Nell'impostazione di un'opera esemplare, il saggio di Paul van Buren del 1963[4], si voleva proporre una rilettura del vangelo che prescindesse da tutte le prospettive di trascendenza: si trattava di parlare di Gesù Cristo in un modo diverso da quello canonizzato dalla tradizione. Secondo van Buren, il parlare di Gesù Cristo è stato falsato dalle controversie cristologiche dei primi secoli: i cristiani, per sfuggire all'accusa di impietas, di "empietà", in quanto esaltavano e adoravano un essere umano, Gesù appunto, elaborarono una teologia del Logos, ratificata dal Concilio di Calcedonia. Proprio in questo passaggio, tutto il messaggio di Cristo e la sua storia personale furono riletti in chiave di trascendenza (bisogna ammettere che, anche da un punto di vista puramente storico, questa rilettura delle origini della religione cristiana presenti diversi punti deboli). Van Buren ammette che la teologia del XX secolo sia riuscita a portare qualche modifica all'impianto rigidamente metafisico sancito a Calcedonia, ma l'impianto di fondo resta sempre lo stesso. Nel quadro culturale contemporaneo, invece, non c'è più posto per una teologia del Logos. È giunto il momento, invece, di impostare una cristologia di Gesù come uomo, una "teologia umanistica". Bisogna fare lo sforzo di rileggere i vangeli reinterpretando tutte le espressioni che sembrano alludere ad una natura divina di Gesù: resta il vangelo di Gesù Cristo uomo.

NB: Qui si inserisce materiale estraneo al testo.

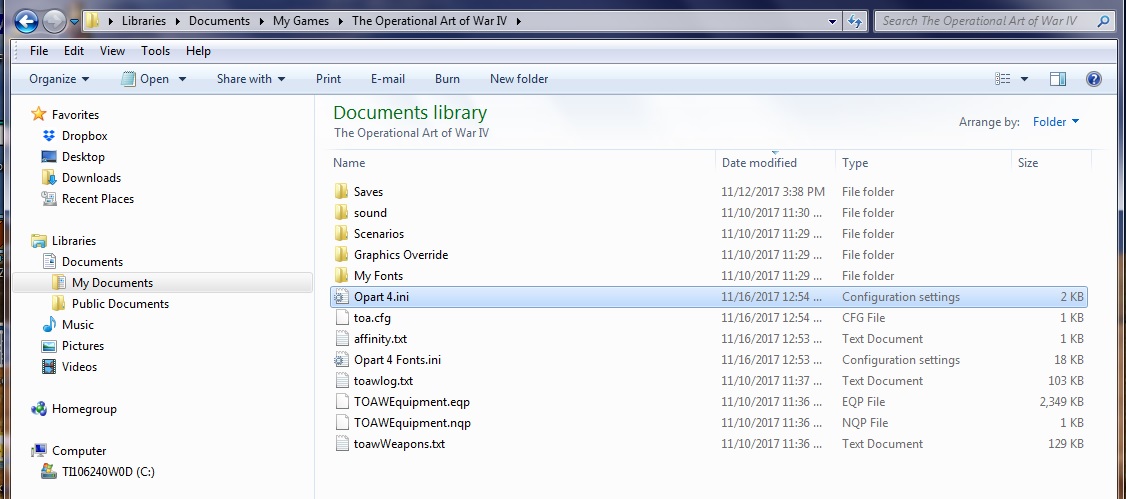Click the Burn toolbar button
The image size is (1126, 499).
click(447, 79)
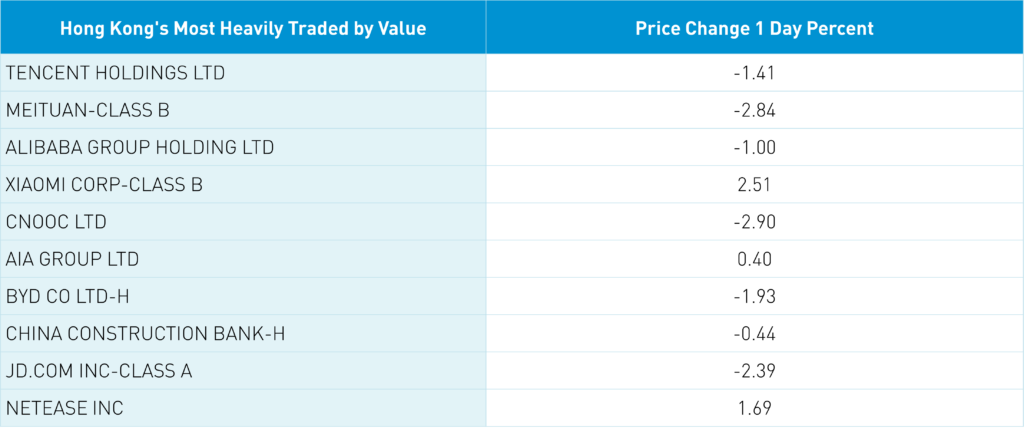Click Alibaba's -1.00 change value
Viewport: 1024px width, 431px height.
click(755, 147)
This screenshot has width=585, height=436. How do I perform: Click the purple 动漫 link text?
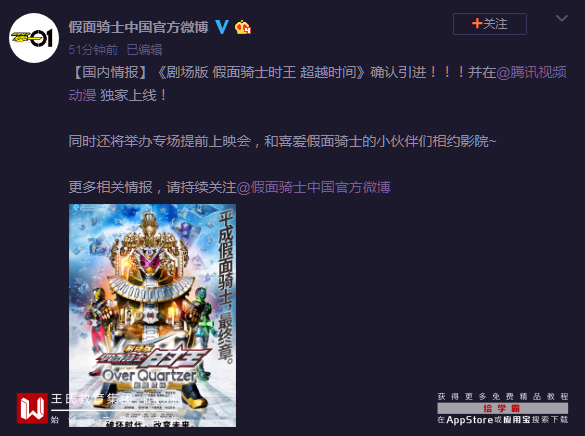[82, 95]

L'espressione "Figlio di Dio", per esempio, è una locuzione superata per dire che Gesù Cristo era un uomo diverso dagli altri, un uomo libero (dal mondo, dalle tradizioni, dalla religione, dall'egoismo: un uomo libero di donarsi completamente agli altri). Con le vicende della Pasqua, questo ideale di libertà e donazione è passato ai discepoli: è diventato "contagioso", e Gesù Cristo si è rivelato come autentico liberatore. Questo è, per la teologia radicale, il "senso secolare del vangelo": Gesù è stato un uomo libero che ha dato libertà.
In questa prospettiva, van Buren rilegge anche altri concetti tipici della teologia tradizionale:
Il battesimo stesso è il momento in cui il cristiano si orienta decisamente in questo cammino di liberazione. Si completa così una rilettura di tutto il cristianesimo in chiave etica.[5]
Van Buren aveva scritto "Il significato secolare del vangelo" nella convinzione di applicare alla teologia gli strumenti interpretativi della filosofia del linguaggio, dell'analitica. In realtà, fu accusato di non andare oltre il principio di verificazione del Neopositivismo: rifiutare in quanto priva di senso ogni affermazione che non sia verificata dall'esperienza.
Andando oltre le ristrettezze e il dogmatismo del verificazionismo neopositivista, e adoperando il principio d'uso del "secondo" Wittgenstein[6], van Buren nel suo "Le frontiere del linguaggio" (1972) superò le proprie posizioni precedenti.[7]